=== Selection ===
>> Begin

Chapter 14 — Arena Overview
The apps/arena/src/ package is the synthetic evaluation tier: it runs the agent against an in-memory AoE2-lite world (packages/evaluation/src/world_sim.py) instead of the real game. It exists so we can iterate on prompts, models, and decision logic without booting a Windows VM or paying live-game prices, and so we can rank variants against each other with statistical rigour.

>> End

=== Dataset ===

>> Begin

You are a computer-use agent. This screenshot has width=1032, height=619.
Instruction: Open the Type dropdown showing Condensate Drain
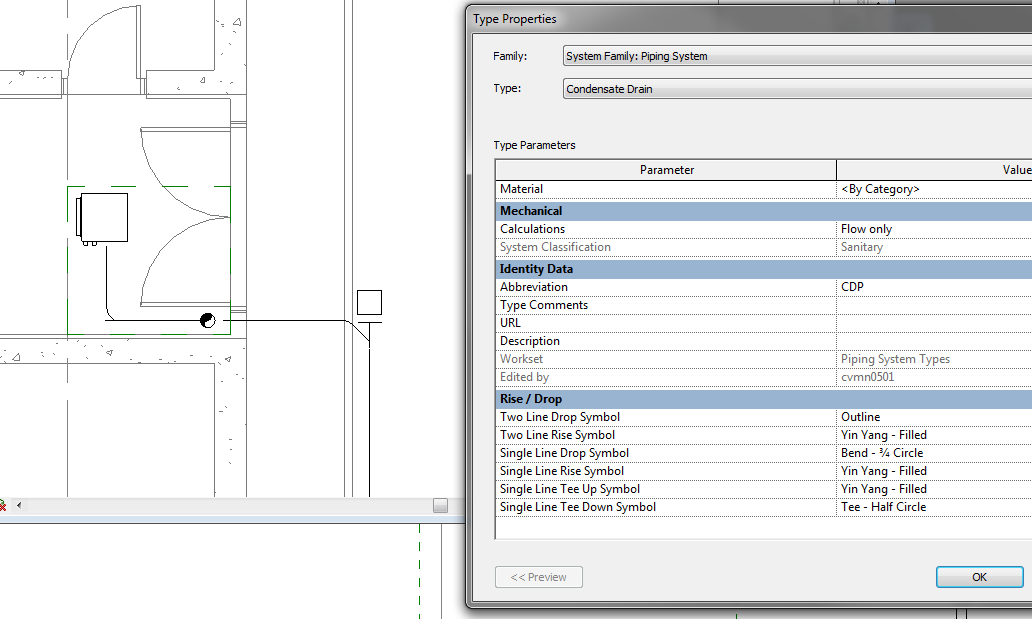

>> End
>> Begin

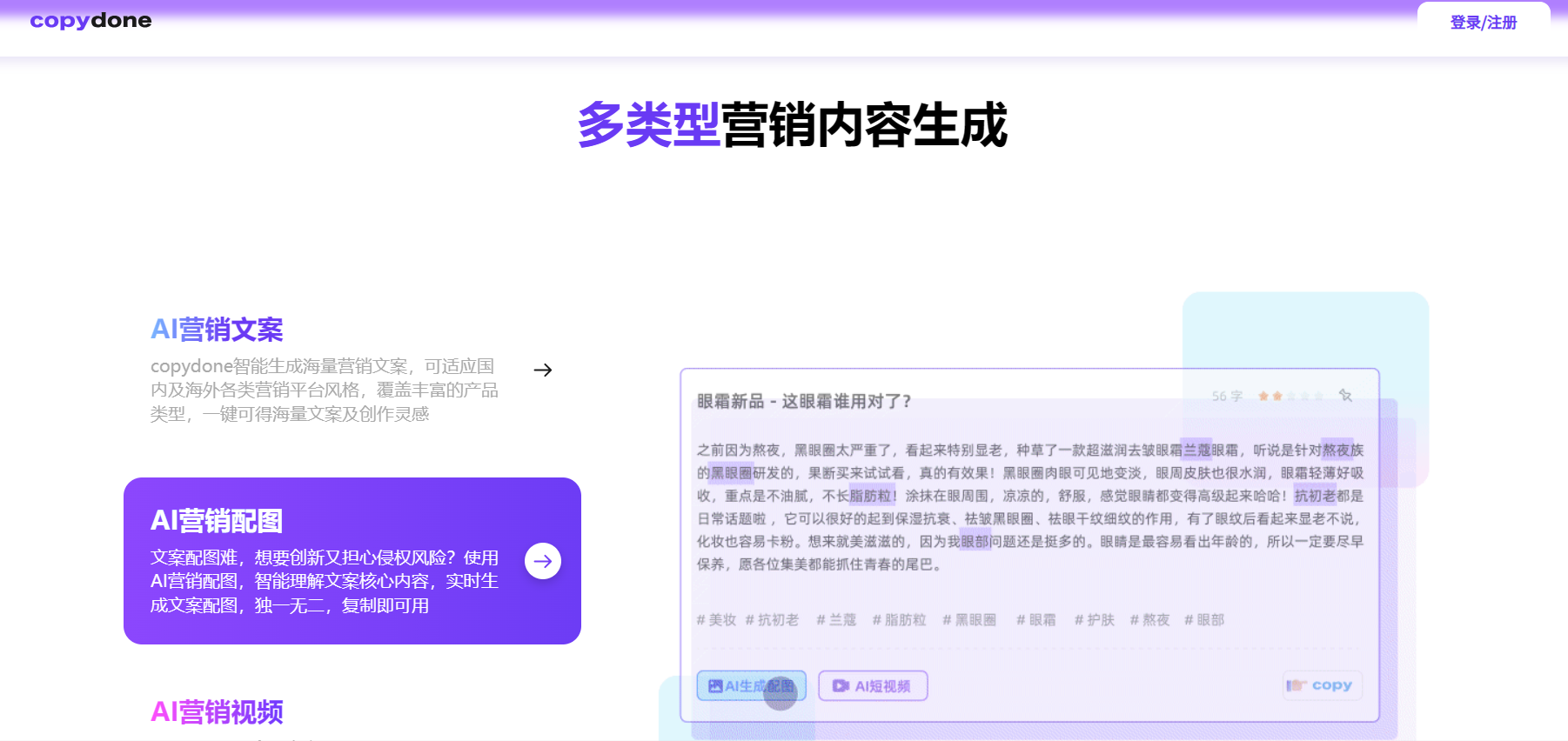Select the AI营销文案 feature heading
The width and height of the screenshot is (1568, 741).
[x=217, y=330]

>> End
>> Begin

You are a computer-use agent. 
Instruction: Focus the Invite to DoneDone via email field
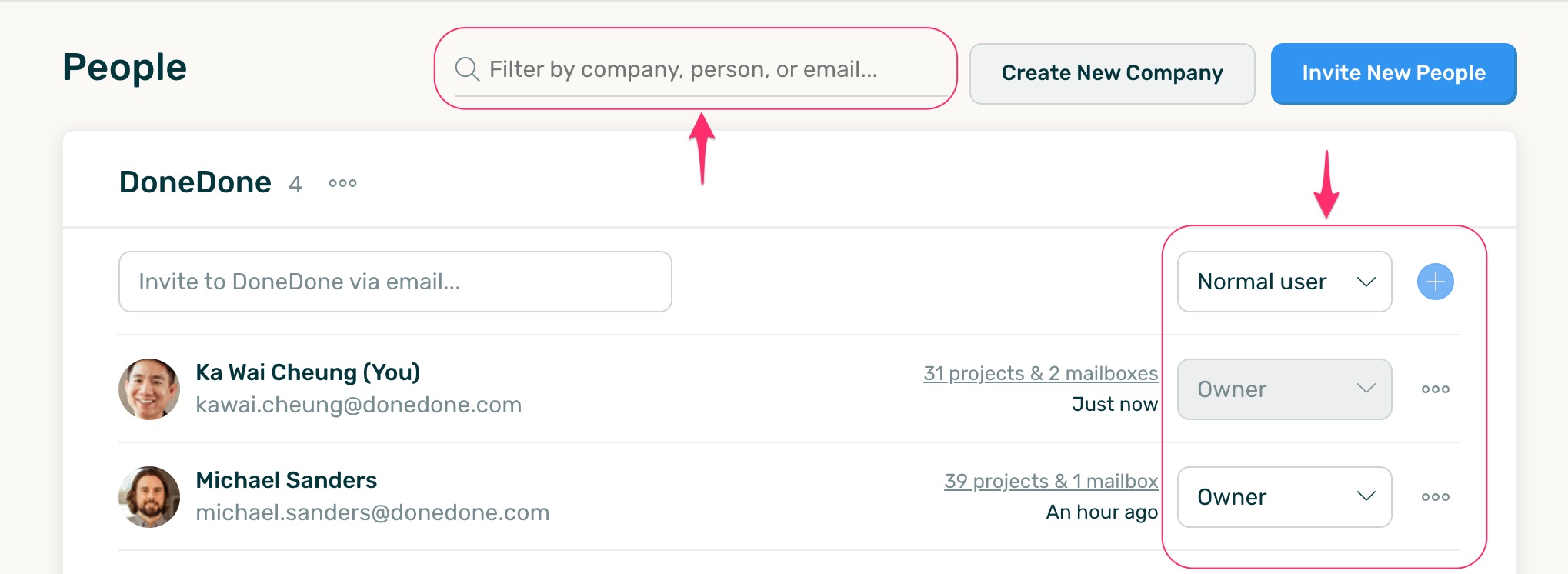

>> End

=== Description of the task ===
Output the full arena overview, reproducing every character. Rely only on the arena overview text.

=== The answer ===
Chapter 14 — Arena Overview
The apps/arena/src/ package is the synthetic evaluation tier: it runs the agent against an in-memory AoE2-lite world (packages/evaluation/src/world_sim.py) instead of the real game. It exists so we can iterate on prompts, models, and decision logic without booting a Windows VM or paying live-game prices, and so we can rank variants against each other with statistical rigour.